Text and item location listing:
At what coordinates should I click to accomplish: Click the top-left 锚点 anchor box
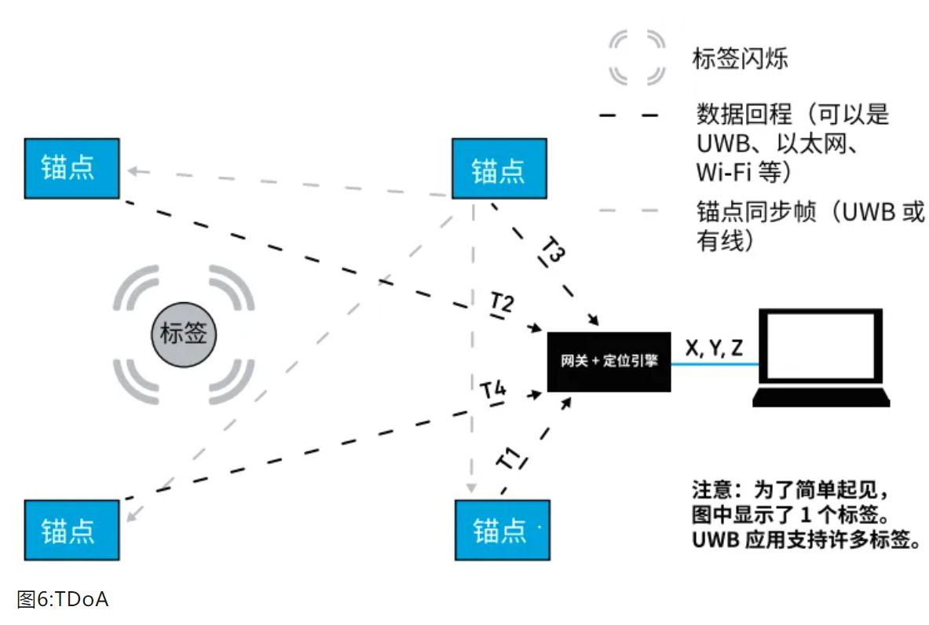pos(71,168)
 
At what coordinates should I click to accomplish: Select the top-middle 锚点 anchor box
pos(499,168)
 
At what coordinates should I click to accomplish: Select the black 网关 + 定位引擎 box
pos(609,361)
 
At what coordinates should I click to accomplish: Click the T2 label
pos(502,303)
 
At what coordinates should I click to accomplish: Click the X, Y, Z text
pos(714,348)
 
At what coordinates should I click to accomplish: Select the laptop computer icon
pos(821,357)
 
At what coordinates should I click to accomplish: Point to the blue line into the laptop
pos(715,364)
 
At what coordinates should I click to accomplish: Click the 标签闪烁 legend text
pos(740,57)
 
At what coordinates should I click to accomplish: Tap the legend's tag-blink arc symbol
pos(637,57)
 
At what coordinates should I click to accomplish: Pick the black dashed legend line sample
pos(628,115)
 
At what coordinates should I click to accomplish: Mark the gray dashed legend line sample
pos(628,210)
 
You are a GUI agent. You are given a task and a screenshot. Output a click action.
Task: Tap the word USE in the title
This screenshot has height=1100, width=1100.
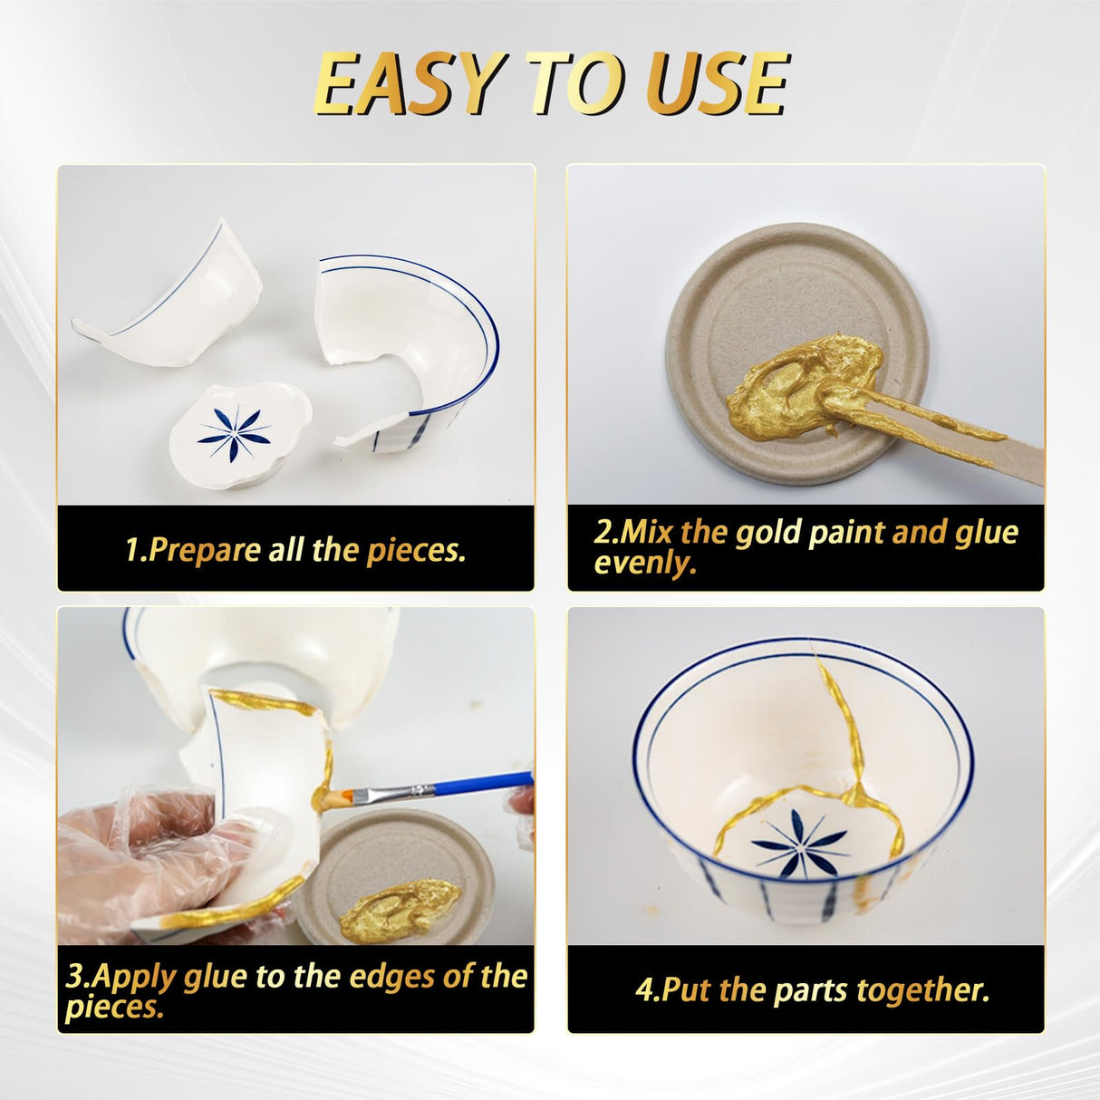point(720,84)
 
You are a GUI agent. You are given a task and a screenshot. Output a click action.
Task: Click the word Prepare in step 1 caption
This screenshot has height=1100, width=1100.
point(205,550)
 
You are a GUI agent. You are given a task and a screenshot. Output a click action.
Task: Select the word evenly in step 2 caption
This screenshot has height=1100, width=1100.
point(644,564)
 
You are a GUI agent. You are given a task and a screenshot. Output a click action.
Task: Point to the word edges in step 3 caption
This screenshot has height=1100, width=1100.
point(391,977)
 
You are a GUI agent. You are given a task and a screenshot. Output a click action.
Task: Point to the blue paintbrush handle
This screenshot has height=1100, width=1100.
point(462,784)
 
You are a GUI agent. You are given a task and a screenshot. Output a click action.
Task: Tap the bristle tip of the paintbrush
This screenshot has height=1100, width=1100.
point(336,800)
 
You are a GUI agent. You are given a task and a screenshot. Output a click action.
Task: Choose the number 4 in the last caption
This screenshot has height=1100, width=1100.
point(644,990)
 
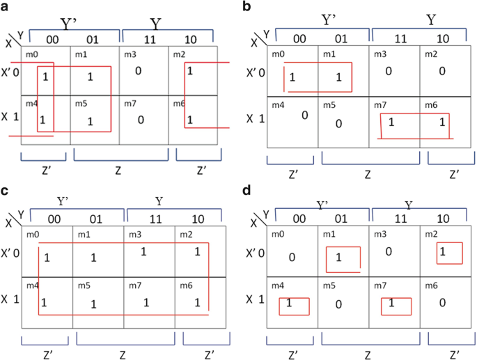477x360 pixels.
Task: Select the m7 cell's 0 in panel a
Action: pos(141,120)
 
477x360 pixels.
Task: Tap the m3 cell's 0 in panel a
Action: pos(139,70)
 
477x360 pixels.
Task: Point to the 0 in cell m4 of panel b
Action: pos(304,115)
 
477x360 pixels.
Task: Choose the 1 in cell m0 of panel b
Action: pos(292,77)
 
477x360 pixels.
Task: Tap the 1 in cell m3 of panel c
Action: pos(143,251)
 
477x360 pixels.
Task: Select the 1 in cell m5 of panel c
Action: pos(95,304)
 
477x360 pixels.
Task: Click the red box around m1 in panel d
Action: pos(343,258)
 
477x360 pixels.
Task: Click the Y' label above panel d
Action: pos(321,206)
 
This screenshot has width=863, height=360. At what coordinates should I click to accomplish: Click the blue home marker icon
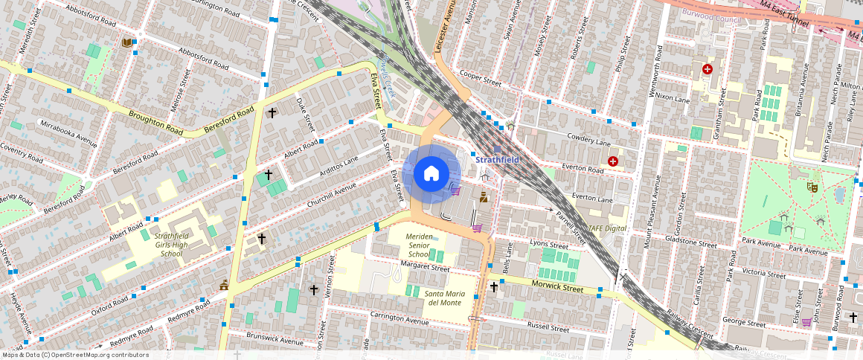coord(431,174)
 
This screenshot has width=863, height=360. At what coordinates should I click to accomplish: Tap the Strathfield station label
coord(497,159)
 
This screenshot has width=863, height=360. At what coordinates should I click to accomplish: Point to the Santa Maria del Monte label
coord(443,298)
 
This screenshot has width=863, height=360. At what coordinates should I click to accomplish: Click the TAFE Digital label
coord(607,228)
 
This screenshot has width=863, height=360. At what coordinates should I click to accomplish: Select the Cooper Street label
coord(481,77)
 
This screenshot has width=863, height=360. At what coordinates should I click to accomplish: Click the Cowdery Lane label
coord(588,138)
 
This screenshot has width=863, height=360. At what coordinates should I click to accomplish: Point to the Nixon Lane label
coord(673,97)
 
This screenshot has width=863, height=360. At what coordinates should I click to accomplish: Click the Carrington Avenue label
coord(400,318)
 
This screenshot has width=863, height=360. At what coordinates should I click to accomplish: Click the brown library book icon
coord(127,42)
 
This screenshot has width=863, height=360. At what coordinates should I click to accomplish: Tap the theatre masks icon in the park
coord(814,189)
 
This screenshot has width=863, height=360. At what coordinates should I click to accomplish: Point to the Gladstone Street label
coord(692,244)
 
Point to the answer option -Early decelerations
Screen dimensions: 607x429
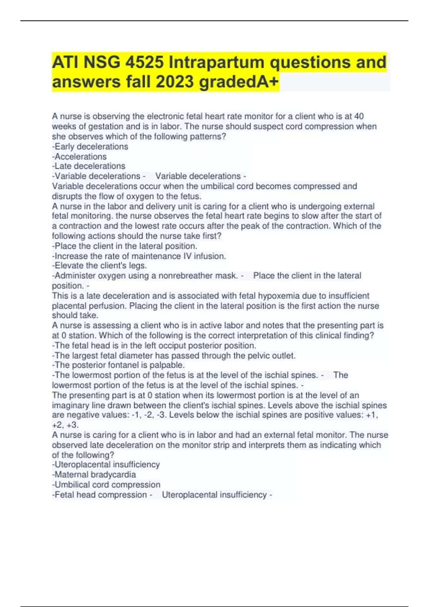pyautogui.click(x=90, y=147)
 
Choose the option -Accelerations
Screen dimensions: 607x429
pyautogui.click(x=79, y=157)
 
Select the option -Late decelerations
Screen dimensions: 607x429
pyautogui.click(x=89, y=166)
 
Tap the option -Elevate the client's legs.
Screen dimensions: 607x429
pyautogui.click(x=99, y=266)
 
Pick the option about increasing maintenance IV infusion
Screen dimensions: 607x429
pyautogui.click(x=139, y=256)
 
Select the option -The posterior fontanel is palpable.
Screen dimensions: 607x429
pyautogui.click(x=118, y=365)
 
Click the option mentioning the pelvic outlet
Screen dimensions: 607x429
pyautogui.click(x=174, y=356)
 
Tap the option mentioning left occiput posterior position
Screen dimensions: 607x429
pyautogui.click(x=154, y=346)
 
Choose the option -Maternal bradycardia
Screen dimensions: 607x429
pyautogui.click(x=94, y=475)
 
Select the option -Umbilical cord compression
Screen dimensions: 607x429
pyautogui.click(x=106, y=485)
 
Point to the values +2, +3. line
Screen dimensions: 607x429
pyautogui.click(x=65, y=425)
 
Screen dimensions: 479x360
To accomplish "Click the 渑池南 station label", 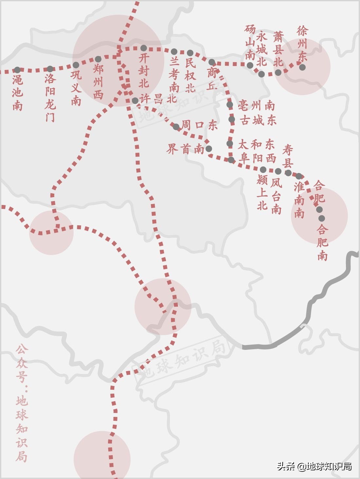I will [x=18, y=93].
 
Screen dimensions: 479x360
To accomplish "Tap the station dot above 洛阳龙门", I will [x=50, y=69].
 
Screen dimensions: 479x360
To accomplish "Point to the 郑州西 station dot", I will [x=98, y=59].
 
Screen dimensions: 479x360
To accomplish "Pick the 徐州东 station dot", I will [x=302, y=67].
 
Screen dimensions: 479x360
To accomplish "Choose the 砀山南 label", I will [x=250, y=43].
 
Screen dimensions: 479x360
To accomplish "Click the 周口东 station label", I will [x=199, y=125].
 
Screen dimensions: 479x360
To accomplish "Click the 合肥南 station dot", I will [x=322, y=218].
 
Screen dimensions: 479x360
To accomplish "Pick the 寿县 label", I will [x=288, y=156].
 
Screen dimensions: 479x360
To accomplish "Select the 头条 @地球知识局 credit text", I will [x=314, y=466].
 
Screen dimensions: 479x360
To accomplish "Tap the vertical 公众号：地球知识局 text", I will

### Work required
Resize the part of the listing that starts with the line containing "in the park" and runs through the line containing "coord(692,244)", reproducing every line in that range with the requests included. Multiply each coordinate in the answers by 0.25 and round to whole numbers with halves rounded up.

### Output of the task
This screenshot has width=863, height=360. At what coordinates should I click to accomplish: Tap the theatre masks icon in the park
coord(204,47)
 
This screenshot has width=863, height=360. At what coordinates should I click to accomplish: Point to the Gladstone Street label
coord(173,61)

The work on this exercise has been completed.